Iran says missile program ‘non-negotiable,’ denies report it’s open to talks

Tehran says disputed arsenal for defense purposes, does not violate understandings under nuclear accord

Illustrative: An Iranian Hormoz ballistic missile.
Illustrative: An Iranian Hormoz ballistic missile. (Screenshot/YouTube)

Iran said Friday that its ballistic missile program was “not negotiable,” denying a report that suggested it was open to talks on its controversial arsenal, which has earned sharp rebukes from the US and accusations that it violates the spirit of the 2015 nuclear deal.

“Iran has in all bilateral diplomatic meetings … emphasized that its defensive missile program is not negotiable,” and does not violate a Security Council resolution endorsing the nuclear accord, the Iranian Mehr news agency quoted Foreign Ministry spokesman Bahram Qasemi as saying.

Qasemi was responding to a Reuters report earlier Friday that said Tehran indicated to the P5+1 world powers, with whom it signed the nuke accord, that its disputed ballistic program may be open to discussion. This may have been an ostensible bid to reduce escalating tensions amid reports US President Donald Trump will not recertify the deal in the upcoming October 15 deadline by which he is to report to Congress on whether Iran is complying with the agreement.

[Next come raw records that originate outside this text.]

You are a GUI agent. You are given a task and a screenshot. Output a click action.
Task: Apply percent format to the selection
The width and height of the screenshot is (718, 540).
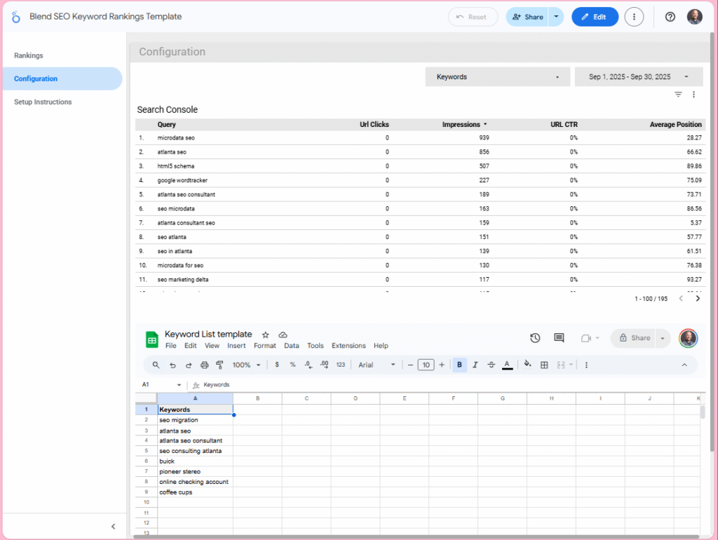click(x=292, y=365)
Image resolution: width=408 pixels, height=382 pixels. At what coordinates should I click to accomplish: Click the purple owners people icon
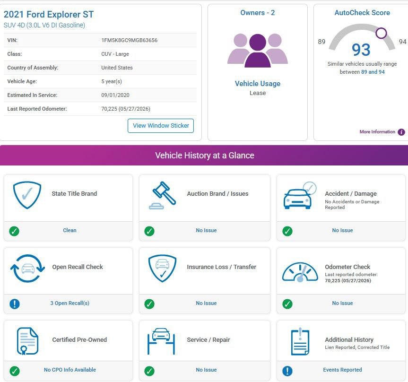[x=258, y=51]
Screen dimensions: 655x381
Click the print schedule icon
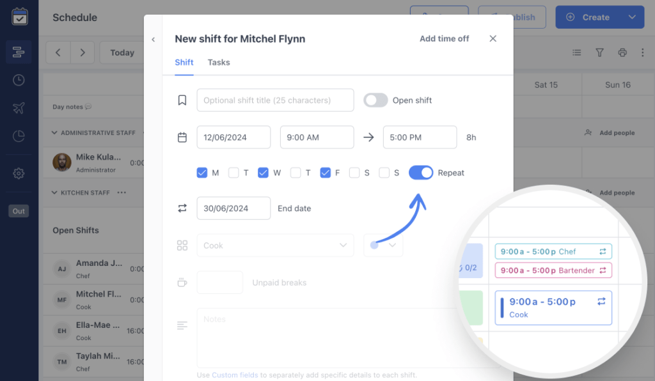coord(622,52)
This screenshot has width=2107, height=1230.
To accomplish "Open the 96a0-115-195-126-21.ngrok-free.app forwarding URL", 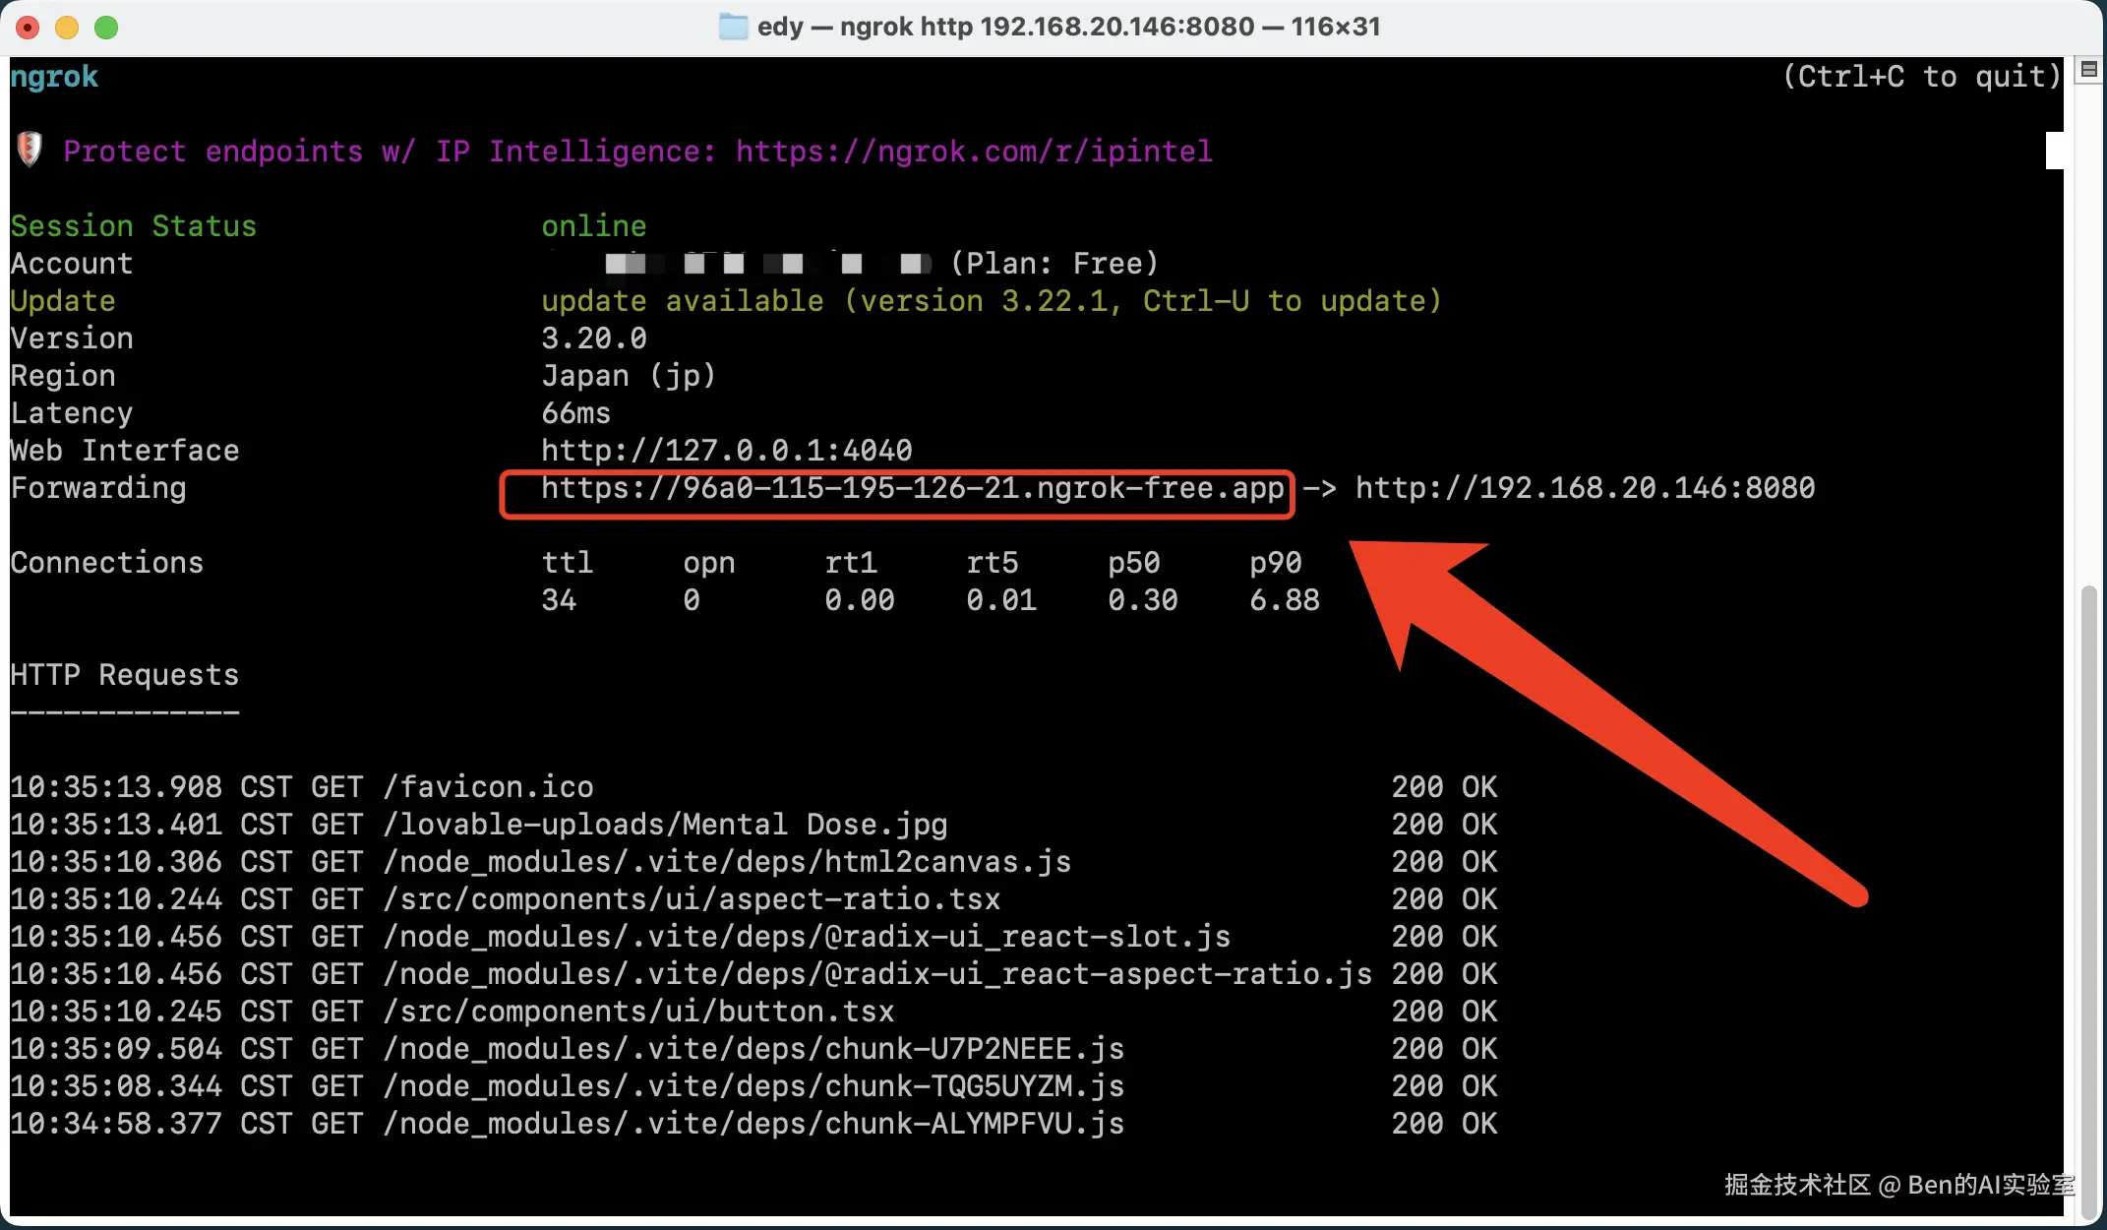I will [912, 489].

The Iranian overtures reportedly took place last month during meetings between Tehran and the six world powers on the sidelines of the United Nations General Assembly.

Trump has repeatedly blasted the 2015 nuclear agreement, under which Iran curbed its nuclear program in exchange for having punishing sanctions lifted, calling it an “embarrassment and “the worst deal ever negotiated.”

The Reuters report quoted Iranian and Western officials familiar with the issues, with one former US Defense Department official saying Tehran had tested the waters in recent weeks as rumors Trump would decertify the deal ratcheted up.

“Iran has put feelers out saying it is willing to discuss its ballistic missile program and is using contacts … officials who were ‘holdovers’ from the Obama administration,” the former official told Reuters.

One Iranian source, who requested anonymity, told Reuters: “During their meeting on the sidelines of the UN General Assembly last month, Iran told members of the [world powers] that it could discuss the missile program to remove concerns.”

The source said that when Iranian Foreign Minister Mohammad Javad Zarif met with his counterparts from the P5+1 last month, including US Secretary of State Rex Tillerson for the first time, “The Americans expressed their worries about Iran’s missile capability and Zarif said in reply that the program could be discussed.”

The US State Department told Reuters that the US remained committed to “countering the full range of threats the Iranian regime poses to the US, our allies, and regional stability, including its ballistic missile development.”

The US imposed fresh sanctions on Iran following recent ballistic missile tests, arguing that such experiments breach the “spirit” of the nuclear accord.

Trump has said repeatedly that he doesn’t want to certify Iranian compliance again after having done so twice already, declaring last month he even had made his mind up about what he’ll do next.

“Decertification” could lead Congress to reintroduce economic sanctions on Iran that were suspended under the deal. If that happens, Iran has threatened to walk away from the arrangement and restart activities that could take it closer to nuclear weapons.